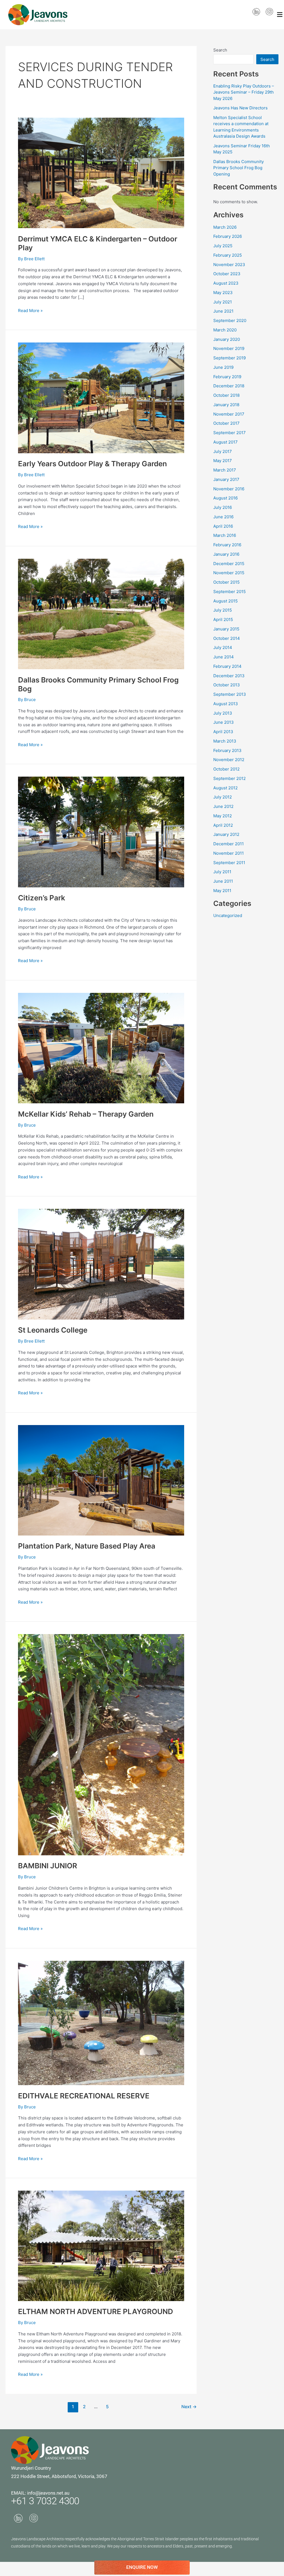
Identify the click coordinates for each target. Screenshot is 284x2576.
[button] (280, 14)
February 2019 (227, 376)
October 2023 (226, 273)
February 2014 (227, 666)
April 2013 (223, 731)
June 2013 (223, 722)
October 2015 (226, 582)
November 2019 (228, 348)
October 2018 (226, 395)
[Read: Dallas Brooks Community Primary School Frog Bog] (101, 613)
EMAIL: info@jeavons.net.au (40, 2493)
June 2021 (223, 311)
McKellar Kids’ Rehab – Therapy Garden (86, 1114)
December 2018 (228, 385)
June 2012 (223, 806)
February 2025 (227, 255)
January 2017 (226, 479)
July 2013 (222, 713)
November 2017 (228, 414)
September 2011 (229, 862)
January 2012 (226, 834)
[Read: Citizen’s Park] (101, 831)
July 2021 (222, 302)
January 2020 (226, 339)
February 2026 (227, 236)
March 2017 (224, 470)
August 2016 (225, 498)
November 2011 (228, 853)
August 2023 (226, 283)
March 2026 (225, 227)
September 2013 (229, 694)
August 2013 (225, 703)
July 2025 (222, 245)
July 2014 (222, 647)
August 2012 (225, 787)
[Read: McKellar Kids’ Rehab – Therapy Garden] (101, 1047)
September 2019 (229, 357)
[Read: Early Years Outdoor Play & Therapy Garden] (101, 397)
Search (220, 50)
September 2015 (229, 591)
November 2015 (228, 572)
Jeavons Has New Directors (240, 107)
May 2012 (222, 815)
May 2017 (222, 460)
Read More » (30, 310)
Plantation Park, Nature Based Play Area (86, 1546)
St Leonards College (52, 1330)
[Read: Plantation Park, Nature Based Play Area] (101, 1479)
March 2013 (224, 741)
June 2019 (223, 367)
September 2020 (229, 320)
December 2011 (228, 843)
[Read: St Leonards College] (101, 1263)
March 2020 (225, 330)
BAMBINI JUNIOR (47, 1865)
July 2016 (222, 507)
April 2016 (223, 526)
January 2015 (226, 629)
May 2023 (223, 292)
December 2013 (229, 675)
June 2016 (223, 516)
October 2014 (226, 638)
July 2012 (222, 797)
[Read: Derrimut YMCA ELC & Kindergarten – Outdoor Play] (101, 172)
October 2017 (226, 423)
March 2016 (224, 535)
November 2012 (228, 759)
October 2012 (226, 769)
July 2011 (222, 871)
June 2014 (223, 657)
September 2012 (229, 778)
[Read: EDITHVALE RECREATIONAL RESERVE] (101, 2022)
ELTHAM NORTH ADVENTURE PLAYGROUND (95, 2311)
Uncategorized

- - - - -

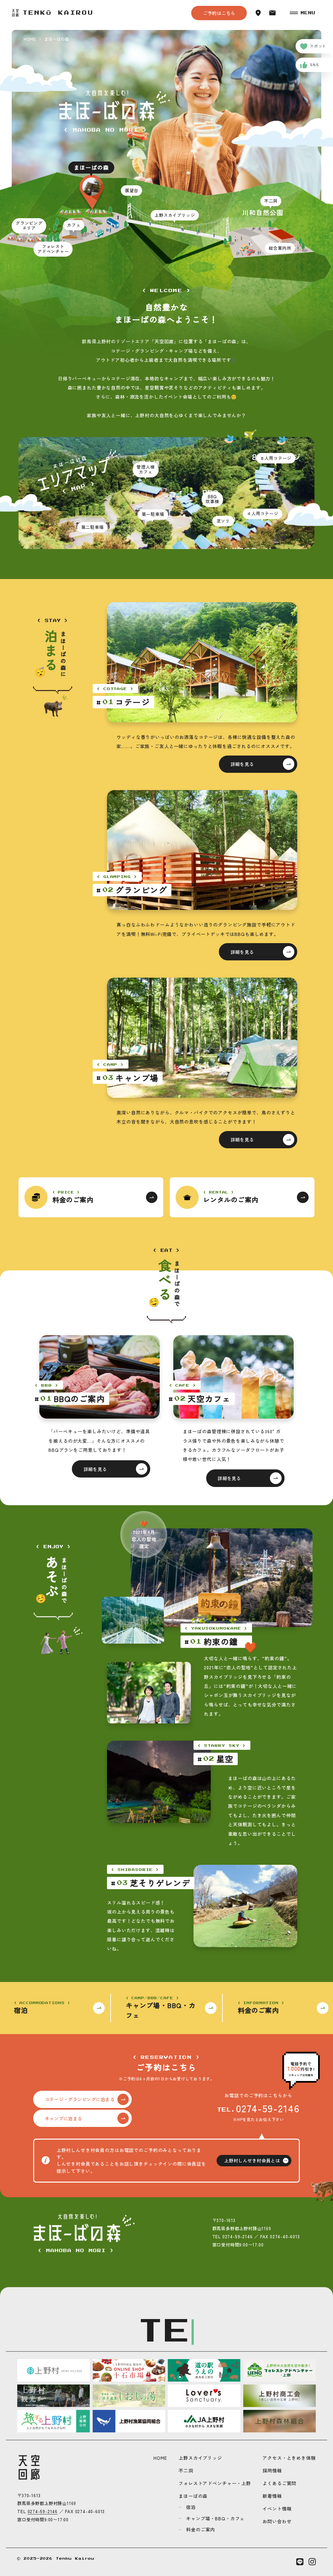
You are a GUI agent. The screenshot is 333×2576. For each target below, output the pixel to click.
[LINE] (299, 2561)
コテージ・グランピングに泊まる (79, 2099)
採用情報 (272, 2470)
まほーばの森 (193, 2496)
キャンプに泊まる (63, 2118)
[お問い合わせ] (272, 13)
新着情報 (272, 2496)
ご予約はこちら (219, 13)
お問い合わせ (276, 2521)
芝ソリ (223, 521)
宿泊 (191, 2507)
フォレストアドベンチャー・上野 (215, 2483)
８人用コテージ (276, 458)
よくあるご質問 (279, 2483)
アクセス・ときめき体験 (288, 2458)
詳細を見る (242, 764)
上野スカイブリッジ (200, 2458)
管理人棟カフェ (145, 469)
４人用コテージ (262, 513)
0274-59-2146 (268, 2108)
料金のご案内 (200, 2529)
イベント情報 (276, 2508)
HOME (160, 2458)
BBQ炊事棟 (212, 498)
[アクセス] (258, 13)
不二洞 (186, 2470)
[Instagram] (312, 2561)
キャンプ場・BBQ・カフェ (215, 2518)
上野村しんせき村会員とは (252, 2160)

- - - - -

→ YOUR GOAL
Retype the entries above exactly, but only from the line containing "Identify the click" through the line containing "February 2026 (227, 236)", both included.

→ REPLY TO THE TASK
Identify the click coordinates for each target. Screenshot is 284x2576.
[button] (280, 14)
February 2019 (227, 376)
October 2023 (226, 273)
February 2014 (227, 666)
April 2013 (223, 731)
June 2013 (223, 722)
October 2015 (226, 582)
November 2019 (228, 348)
October 2018 (226, 395)
[Read: Dallas Brooks Community Primary School Frog Bog] (101, 613)
EMAIL: info@jeavons.net.au (40, 2493)
June 2021 (223, 311)
McKellar Kids’ Rehab – Therapy Garden (86, 1114)
December 2018 (228, 385)
June 2012 (223, 806)
February 2025 (227, 255)
January 2017 (226, 479)
July 2013 (222, 713)
November 2017 (228, 414)
September 2011 (229, 862)
January 2012 (226, 834)
[Read: Citizen’s Park] (101, 831)
July 2021 (222, 302)
January 2020 (226, 339)
February 2026 (227, 236)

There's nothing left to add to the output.